#### Provided passage
+++

Like anything else, if its not something you feel you need, then don't do it.

kelli... kelli0585

If you don't like it. . .


As far as a gym that fosters inclusion. . .they can foster all they want.  It isn't the gym that makes people uncomfortable.  It's the clientele. 

There's a "Christian-based" gym in my area that spits out bible verses in all of their commercials against a background of douche rock.  But that place is the snootiest, most intimidating "see and be seen" building in all of town.  Any overweight, middle-class person that waltzes in there doesn't stand a chance. 

nonmember avatar Kgeorge

I worked at a gym for 7 years. This is a fantastic idea. I spoke with so many new members that were too uncomfortable working out with smaller clients, they felt judged and were more likely to cancel their memberships. The staff was extremely accommodating in coming in at any requested times for these members to feel comfortable. But many women got to frustrated because they would be working out next to a size zero with only a sports bra. Those that came in groups with common goals were more likely to stick with it.

tuffy... tuffymama

I wonder what the hell about free enterprise in this country DOESN'T bother you, Maressa Brown. SMH.

nonmember avatar LizzieBorden

Honestly being intimidated by a gym's clientele just sounds like another excuse that overweight people make in order to deny their own personal responsibility in the situation and to keep feeling sorry for themselves rather than facing it head on and taking charge of their happiness and destiny.

singl... singlemama74

I think it is a wonderful idea!

Jscot... Jscott1216

I think it's a great idea and would be glad not to have to work out next to someone like you who is obviously judging others or busy staring at everyone else.

nonmember avatar may

I think it is a GREAT idea. That is the #1 reason I don't go to a gym now. I don't want to be around already fit people and I would feel I was being judged. I wouldn't want people on the street seeing me working out. Wish they had more gyms.

+++

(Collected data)
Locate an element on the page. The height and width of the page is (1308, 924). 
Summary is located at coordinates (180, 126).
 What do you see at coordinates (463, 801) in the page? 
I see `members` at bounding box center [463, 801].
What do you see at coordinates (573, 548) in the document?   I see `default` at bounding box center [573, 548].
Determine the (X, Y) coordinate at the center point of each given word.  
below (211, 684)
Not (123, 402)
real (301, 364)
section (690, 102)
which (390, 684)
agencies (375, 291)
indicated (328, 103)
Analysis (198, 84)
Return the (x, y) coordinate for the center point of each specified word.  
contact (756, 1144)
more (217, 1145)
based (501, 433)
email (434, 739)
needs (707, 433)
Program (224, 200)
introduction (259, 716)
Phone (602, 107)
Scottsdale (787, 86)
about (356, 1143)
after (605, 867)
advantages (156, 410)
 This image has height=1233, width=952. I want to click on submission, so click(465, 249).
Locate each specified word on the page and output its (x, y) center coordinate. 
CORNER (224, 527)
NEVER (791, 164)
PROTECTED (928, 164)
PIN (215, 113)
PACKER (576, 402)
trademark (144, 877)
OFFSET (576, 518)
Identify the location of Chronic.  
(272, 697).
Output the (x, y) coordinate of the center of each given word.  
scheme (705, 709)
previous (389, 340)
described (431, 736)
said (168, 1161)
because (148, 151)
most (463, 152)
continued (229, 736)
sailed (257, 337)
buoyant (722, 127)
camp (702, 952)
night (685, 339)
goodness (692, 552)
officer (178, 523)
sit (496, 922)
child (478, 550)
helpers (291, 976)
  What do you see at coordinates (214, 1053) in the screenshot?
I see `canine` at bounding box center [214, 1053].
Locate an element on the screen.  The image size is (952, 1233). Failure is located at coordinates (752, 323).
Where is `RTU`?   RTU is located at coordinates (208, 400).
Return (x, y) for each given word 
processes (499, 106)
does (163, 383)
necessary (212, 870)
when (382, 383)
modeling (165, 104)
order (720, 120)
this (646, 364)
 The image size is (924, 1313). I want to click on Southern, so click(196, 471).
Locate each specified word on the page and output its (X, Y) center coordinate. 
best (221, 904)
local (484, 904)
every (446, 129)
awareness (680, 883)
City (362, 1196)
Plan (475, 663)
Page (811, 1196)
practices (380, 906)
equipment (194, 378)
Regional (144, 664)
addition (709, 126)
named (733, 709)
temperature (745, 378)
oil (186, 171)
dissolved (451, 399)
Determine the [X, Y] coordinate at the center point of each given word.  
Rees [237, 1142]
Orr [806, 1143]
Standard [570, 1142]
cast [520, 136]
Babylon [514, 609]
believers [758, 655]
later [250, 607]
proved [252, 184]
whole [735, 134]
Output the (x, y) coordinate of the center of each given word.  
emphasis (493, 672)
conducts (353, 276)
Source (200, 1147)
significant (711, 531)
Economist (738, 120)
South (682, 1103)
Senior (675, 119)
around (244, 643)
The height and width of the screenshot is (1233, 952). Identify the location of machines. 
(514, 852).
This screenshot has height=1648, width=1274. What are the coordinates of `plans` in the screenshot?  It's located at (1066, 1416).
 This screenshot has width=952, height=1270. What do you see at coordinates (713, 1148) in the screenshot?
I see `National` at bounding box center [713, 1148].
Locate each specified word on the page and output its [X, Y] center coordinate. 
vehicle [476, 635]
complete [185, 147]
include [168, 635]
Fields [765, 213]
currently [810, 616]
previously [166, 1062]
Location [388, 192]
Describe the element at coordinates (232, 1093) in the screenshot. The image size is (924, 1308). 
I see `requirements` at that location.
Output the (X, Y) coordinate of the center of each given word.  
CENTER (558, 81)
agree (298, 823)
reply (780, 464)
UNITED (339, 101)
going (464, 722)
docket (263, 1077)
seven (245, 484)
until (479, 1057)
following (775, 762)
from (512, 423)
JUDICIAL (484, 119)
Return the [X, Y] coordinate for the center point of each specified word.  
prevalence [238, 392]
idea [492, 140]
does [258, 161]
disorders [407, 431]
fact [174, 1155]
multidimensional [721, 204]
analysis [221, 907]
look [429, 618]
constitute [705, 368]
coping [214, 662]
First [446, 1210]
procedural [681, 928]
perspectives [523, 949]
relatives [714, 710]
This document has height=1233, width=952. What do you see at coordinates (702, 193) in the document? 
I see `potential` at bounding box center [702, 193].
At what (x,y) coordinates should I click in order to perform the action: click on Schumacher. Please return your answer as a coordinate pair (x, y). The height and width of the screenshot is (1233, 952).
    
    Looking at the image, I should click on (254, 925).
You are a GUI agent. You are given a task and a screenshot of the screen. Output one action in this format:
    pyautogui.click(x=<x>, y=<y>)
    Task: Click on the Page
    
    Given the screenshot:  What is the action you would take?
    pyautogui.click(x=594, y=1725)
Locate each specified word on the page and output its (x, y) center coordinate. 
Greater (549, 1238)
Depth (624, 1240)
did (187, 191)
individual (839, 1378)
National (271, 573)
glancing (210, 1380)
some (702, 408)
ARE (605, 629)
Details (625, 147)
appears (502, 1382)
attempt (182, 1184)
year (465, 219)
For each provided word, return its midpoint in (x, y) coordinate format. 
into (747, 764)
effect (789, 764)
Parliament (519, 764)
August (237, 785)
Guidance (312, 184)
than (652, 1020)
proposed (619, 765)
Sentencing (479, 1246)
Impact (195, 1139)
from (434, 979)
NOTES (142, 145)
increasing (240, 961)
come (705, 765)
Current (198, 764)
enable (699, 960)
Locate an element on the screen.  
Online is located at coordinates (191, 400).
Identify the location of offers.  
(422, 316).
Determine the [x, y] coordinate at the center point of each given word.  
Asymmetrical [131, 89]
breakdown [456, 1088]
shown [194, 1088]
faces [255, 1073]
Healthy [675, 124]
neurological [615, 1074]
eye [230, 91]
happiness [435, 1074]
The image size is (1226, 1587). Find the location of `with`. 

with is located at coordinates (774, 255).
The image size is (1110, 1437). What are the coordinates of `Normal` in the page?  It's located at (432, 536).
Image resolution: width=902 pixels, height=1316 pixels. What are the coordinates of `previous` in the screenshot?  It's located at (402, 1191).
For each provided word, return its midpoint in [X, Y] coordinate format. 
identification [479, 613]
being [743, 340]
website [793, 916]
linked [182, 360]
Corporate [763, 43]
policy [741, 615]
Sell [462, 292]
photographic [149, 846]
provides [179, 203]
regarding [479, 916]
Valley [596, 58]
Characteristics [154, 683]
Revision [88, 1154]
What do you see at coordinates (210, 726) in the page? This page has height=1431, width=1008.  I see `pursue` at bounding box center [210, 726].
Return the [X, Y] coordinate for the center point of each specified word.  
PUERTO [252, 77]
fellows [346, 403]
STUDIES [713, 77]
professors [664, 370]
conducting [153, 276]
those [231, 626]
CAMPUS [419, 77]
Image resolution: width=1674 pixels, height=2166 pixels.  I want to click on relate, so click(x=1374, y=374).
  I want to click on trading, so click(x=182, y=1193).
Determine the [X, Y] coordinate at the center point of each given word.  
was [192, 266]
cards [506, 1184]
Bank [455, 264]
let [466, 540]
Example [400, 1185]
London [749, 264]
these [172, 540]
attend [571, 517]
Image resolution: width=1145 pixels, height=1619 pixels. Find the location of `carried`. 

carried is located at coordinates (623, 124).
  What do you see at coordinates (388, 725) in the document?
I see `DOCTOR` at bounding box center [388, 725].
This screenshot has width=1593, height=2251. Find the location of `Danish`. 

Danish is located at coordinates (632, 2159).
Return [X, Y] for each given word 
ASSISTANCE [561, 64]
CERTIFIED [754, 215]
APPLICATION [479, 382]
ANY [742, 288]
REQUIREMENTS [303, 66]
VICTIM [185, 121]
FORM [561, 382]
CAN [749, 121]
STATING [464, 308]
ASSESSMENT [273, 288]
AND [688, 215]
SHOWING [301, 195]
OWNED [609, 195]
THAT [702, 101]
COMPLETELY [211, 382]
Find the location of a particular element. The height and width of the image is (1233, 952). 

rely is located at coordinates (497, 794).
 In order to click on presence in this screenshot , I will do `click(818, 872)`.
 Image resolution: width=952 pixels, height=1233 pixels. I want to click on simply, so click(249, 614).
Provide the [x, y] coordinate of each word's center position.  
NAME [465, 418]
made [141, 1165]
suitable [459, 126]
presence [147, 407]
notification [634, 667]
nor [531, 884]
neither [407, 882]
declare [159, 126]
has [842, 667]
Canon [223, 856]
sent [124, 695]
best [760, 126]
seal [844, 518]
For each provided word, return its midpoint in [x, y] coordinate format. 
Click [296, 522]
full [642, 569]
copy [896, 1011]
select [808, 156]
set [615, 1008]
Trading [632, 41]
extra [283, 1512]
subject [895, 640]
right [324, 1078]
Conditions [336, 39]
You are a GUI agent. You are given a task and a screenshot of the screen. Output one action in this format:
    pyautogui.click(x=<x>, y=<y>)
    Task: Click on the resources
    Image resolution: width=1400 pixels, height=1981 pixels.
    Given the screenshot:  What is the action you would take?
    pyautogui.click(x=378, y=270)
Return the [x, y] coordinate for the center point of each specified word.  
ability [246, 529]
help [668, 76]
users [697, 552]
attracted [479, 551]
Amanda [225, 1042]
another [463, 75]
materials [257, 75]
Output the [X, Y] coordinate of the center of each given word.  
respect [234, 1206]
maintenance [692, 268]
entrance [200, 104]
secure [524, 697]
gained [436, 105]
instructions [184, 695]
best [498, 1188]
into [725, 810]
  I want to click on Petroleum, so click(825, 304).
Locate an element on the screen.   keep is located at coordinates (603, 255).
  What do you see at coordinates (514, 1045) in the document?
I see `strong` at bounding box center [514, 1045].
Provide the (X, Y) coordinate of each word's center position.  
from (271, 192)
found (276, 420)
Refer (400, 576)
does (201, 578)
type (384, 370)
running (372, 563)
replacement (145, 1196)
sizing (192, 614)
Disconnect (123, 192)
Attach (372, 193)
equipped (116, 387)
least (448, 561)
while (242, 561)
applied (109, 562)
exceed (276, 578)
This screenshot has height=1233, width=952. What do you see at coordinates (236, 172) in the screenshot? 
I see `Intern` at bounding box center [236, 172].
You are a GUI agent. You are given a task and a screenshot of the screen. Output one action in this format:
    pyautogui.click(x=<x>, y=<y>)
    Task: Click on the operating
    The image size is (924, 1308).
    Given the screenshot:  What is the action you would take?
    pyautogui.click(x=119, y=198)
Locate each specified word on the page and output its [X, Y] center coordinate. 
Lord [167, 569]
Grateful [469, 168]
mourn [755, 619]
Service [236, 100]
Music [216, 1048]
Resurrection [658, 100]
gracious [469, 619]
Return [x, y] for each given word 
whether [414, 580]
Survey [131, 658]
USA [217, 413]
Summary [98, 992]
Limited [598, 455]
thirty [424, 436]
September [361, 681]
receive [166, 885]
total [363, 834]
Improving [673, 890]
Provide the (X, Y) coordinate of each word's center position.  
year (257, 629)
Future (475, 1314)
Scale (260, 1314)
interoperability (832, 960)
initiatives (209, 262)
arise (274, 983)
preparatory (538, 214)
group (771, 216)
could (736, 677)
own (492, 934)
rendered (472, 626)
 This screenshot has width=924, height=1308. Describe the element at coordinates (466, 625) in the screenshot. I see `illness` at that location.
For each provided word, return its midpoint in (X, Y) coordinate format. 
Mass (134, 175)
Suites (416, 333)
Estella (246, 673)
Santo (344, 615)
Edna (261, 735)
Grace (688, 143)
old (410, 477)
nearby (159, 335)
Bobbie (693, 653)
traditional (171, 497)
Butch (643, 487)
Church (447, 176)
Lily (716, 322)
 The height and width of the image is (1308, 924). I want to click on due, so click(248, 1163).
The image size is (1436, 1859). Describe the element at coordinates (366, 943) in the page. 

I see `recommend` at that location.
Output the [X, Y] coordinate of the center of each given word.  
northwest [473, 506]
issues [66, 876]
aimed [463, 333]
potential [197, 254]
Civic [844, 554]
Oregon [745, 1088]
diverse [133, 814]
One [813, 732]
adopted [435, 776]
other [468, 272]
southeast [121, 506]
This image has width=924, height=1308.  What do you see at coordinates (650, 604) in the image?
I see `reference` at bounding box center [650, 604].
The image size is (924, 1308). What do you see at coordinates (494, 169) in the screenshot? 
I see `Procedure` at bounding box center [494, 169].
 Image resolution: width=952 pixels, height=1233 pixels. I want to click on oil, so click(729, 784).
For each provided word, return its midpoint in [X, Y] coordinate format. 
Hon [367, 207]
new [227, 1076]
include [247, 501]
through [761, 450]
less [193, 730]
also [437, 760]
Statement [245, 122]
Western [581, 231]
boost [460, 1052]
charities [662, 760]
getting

+++

#### Things to do
[A] In two sentences, summarize the comment thread about the inclusive gym.
[B] Extend the comment thread about the inclusive gym past its final comment.

#### Results for each task
[A] Commenters react to the idea of a gym that fosters inclusion, and several call it a great or wonderful idea. A former gym employee says new members who felt judged next to smaller clients were more likely to cancel, while others argue that the clientele causes the discomfort or that feeling intimidated is an excuse to avoid personal responsibility.

[B]
mande... manderspanders

As an obese exerciser (1200+ minutes of cardio/month) who visits the gym daily, I think its a crappy idea. I don't give a damn WHO is working out next to me, what they look, or why they are there. I'm there for me, to get in the zone, to get my sweat on. If anyone has a problem with my size or my workout, then they are the one with the problem as they aren't focusing on their workout. Oh frickin well.

It's just another excuse not to go to the gym, and if you can't go for YOU, then why bother wasting time and money on something you're not serious about.

I do know someone who used to be 100lbs overweight and is now at a normal weight, and working on decreasing her body fat percentage by dead lifting....she was KICKED OUT, membership terminated, from a Planet Fitness because she didn't fit in their overweight clientele. Hell, if I worked out at the same gym she did, I'd be motivated because she used to be like me....what an inspiration and proof that you can do it!

lulou lulou

If people want it, do it, supply & demand.  Now as for me, I just want the place where my kids play basketball and do karate to put in a few recumbant bikes for the parents and save me from gym fees.